Combining survey and digital data enables us to investigate a common problem in evaluation research: namely, that relevant outcome data (in this case, information on mental health) is collected retrospectively to a shock through ad hoc surveys. As a result, one learns about the effect of current restrictions with a lag, which can vary from weeks to months or years (health-related questions often appear in annual surveys) and with limited or ex-post information on pre-shock conditions. This delay, in turn, informs on the problem only when it has already grown, possibly with tragic consequences such as self-harm, suicides, and domestic violence, to name a few. In contrast, by combining daily search data with the concurrent outcome of interest, we shed light on whether digital data offer insightful societal and policy feedback to evaluate or tune policies in almost real-time. For example, smartphones generate instant tracking via a digital human footprint of society12,13,14 and hence present almost real-time data on the variables, like mobility, that policymakers intend to affect (e.g., through lockdowns) without the organisational and operational challenges to collect such information via surveys.

Highlighting the potential of enhancing survey data with high-frequency data fills a gap in the existing literature. This issue has received only limited attention within social sciences, as these have tended to focus on either macro-based and cultural indicators rather than on mobility broadly defined—that is, including the analysis of labour, employment, and mobility across differing occupations58, or behavioural aspects around mobility such as risk59, trust60 or personality characteristics61. This status quo encases social science research within a narrower focus than what is required to understand the complex relationship between mobility and mental health34,62,63—notwithstanding health sciences research pointing to the relationship between mobility behaviours and mental health outcomes64,65,66.

From a policy perspective—when lockdowns are unavoidable—it makes sense to attempt to limit the decline in mental health for the population under lockdown. Governments can invest in the capacity to manage deteriorating mental health via increased funding for psychological support and counselling through telemedicine or online consultations, as well as the increased guarantee of job security and the provision of financial aid when people are unable to work. Schools can remain open for as long as possible to allow parents to work at home without having to attend to childcare and to reduce the disruption in student learning, which may have longer-term impacts over the child’s life course and the mental wellbeing of the parents.

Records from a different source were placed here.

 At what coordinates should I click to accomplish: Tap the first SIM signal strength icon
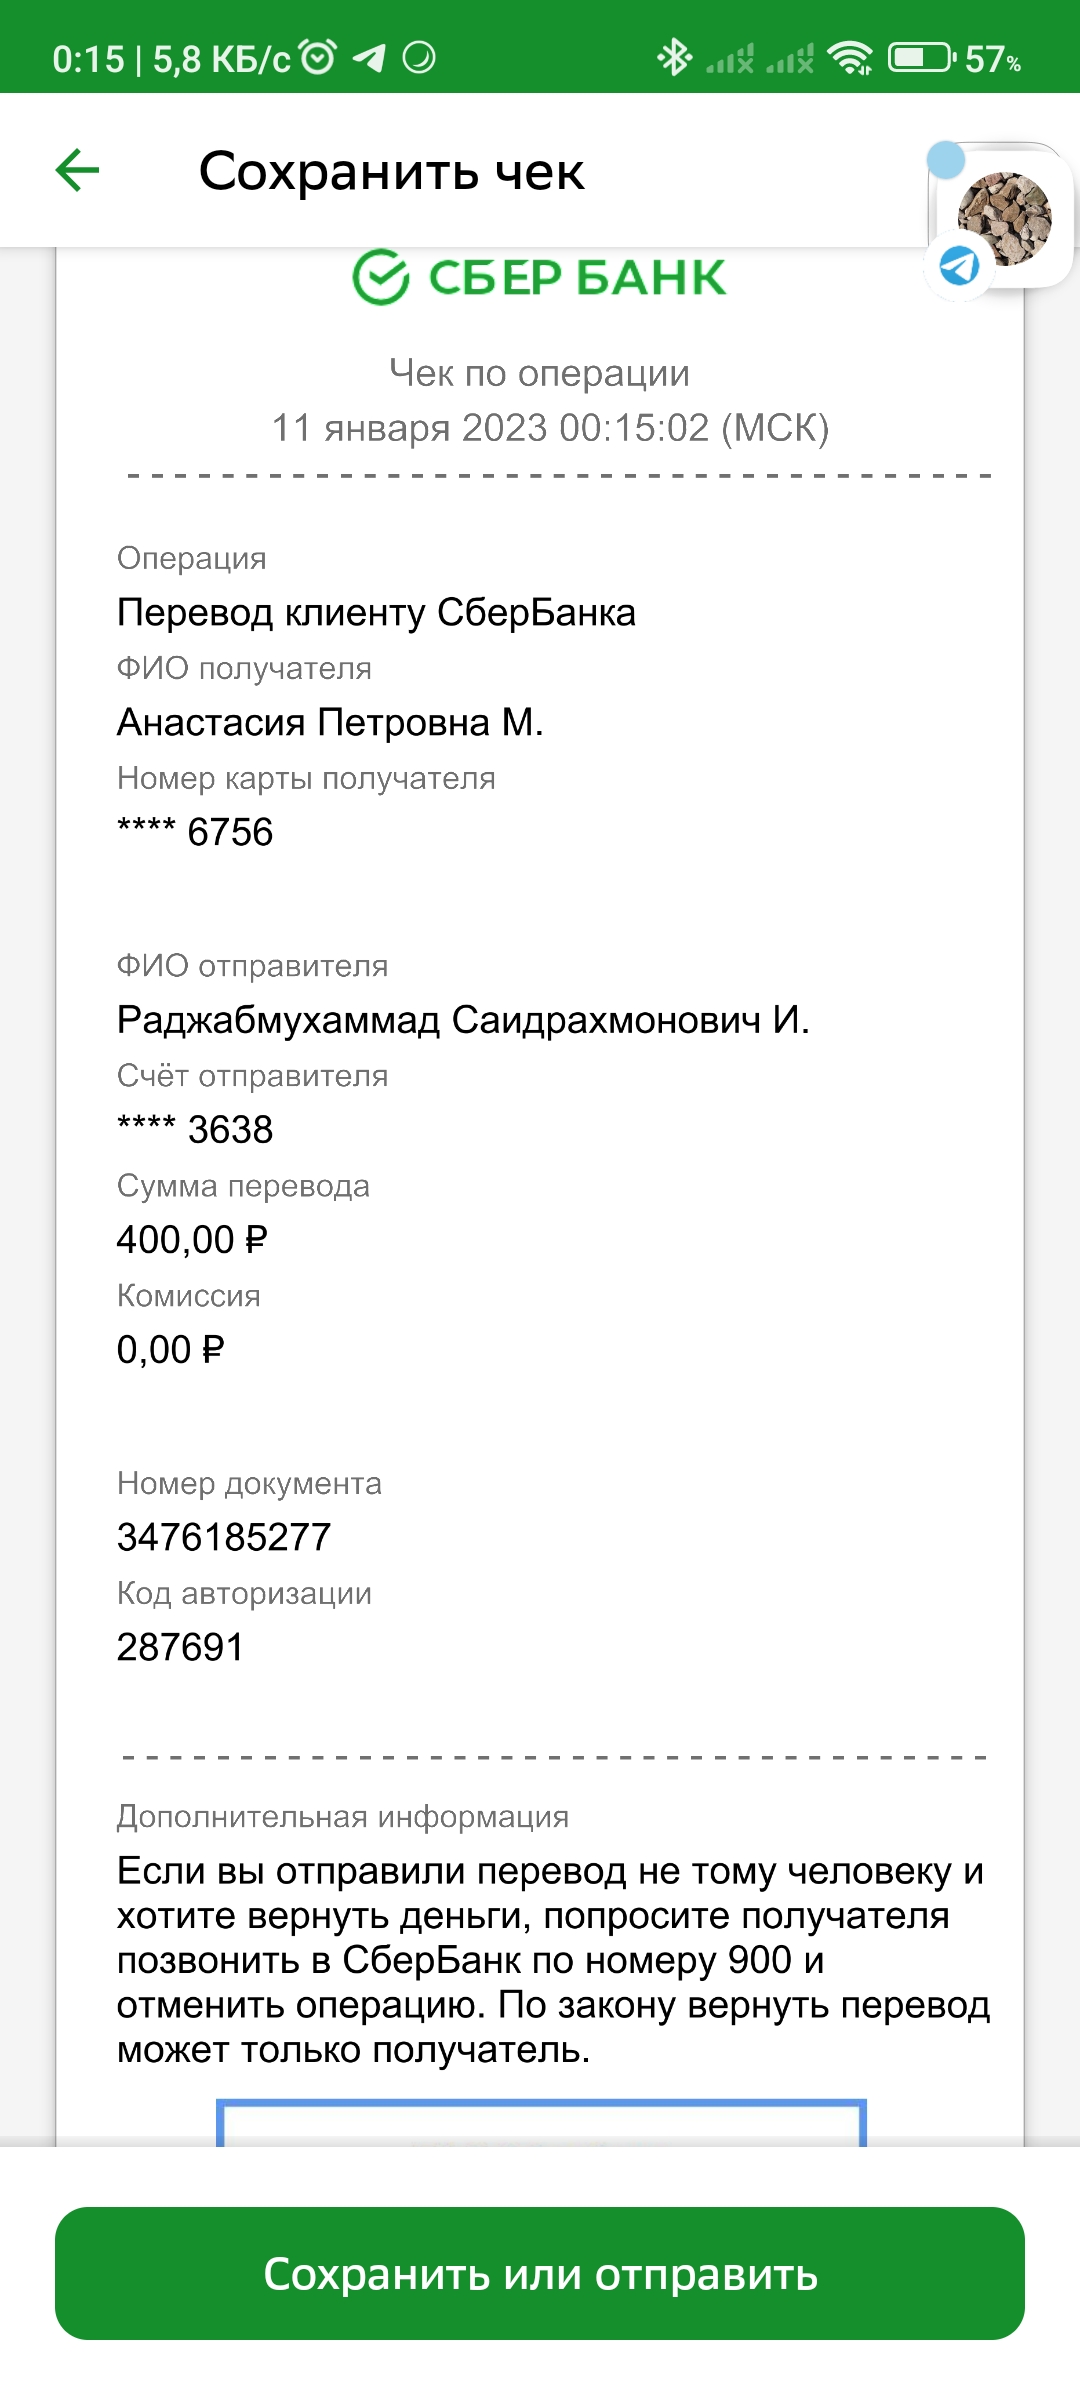[730, 59]
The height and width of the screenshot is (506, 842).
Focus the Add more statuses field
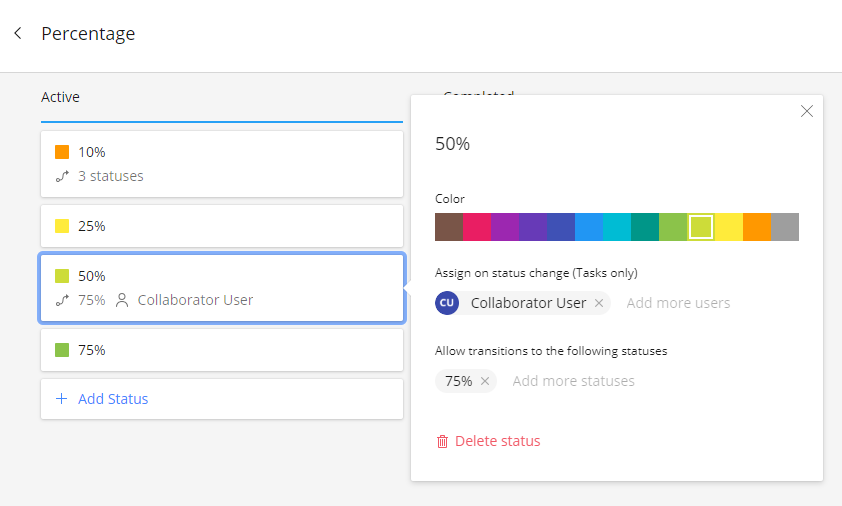(573, 381)
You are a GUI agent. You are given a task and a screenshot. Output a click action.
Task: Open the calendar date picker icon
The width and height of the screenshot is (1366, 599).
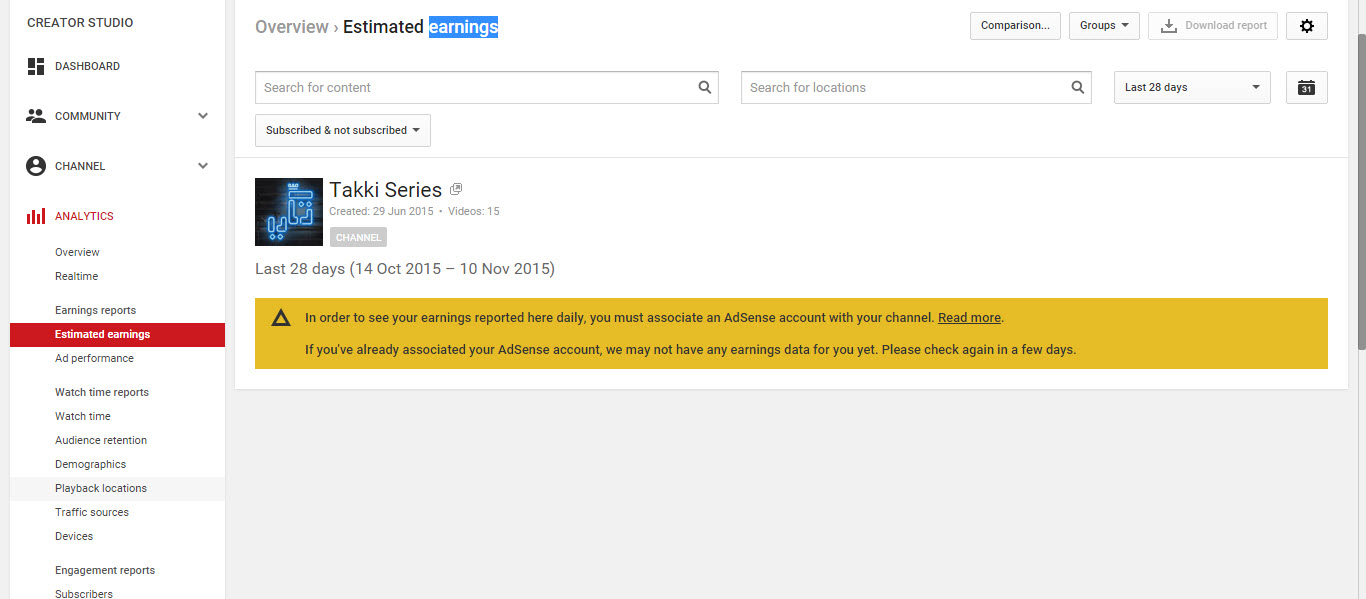[x=1306, y=88]
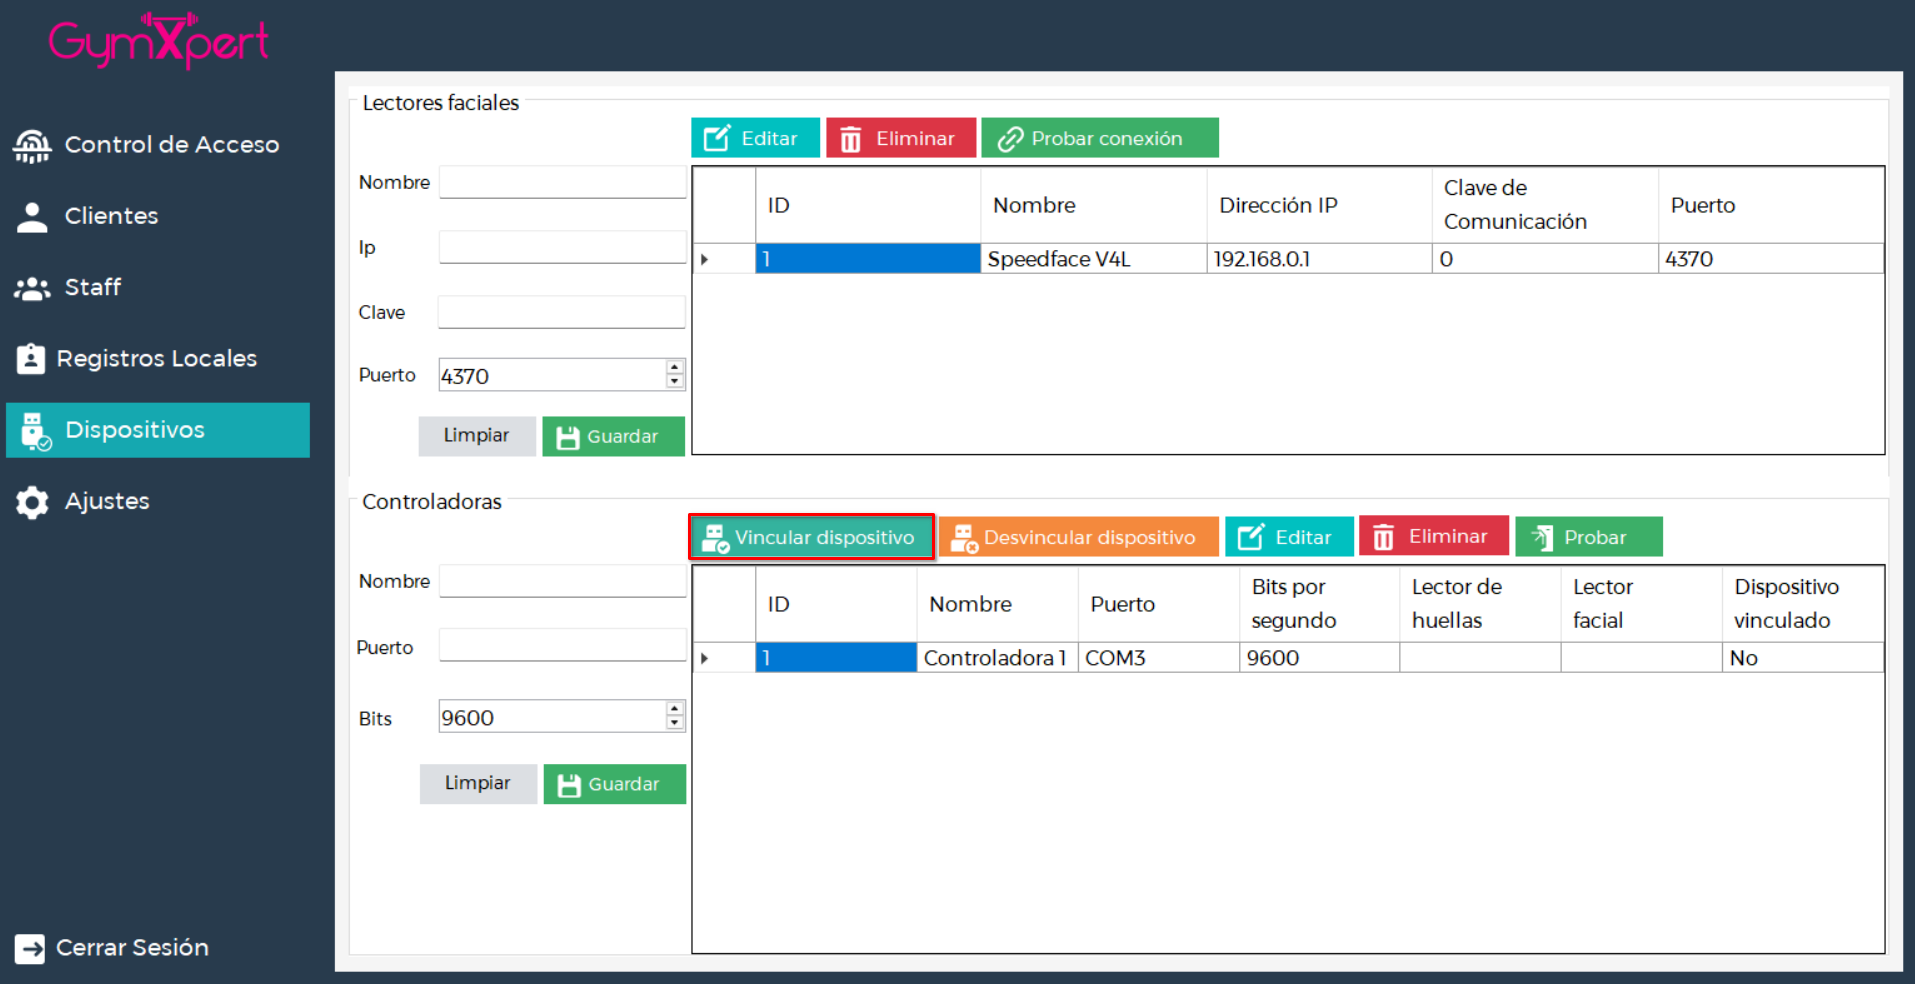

Moreover, as Snowden67 points out in his historical overview of pandemics, “major epidemics caught authorities unprepared, leading to confusion, chaos, and improvision” (p. 77). Under such circumstances, policy indicators via survey data are often not fast enough to guide effective responses. By the time such data are generated, decisions are already made that can have long-lasting effects on society. The push towards Big Data allows the use of high-frequency data in the policy realm68. In addition to helpline call volume data43, real-time mobility data as an information source also provides a good general indicator for the state of public mental health during a pandemic, which can be added to the toolset of ambient and passive sensing wellbeing monitoring69,70,71,72,73,74. Although such high-frequency data are not fine-grained enough for some purposes, the relationship observed here encourages further consideration of tapping into various sources of high-frequency data to make informed policy decisions. In times of crisis where lagged availability can produce societal costs, it is particularly important for decision makers to remain open and consider information that can be gathered from alternative measures to improve the agility and adaptiveness of policy responses.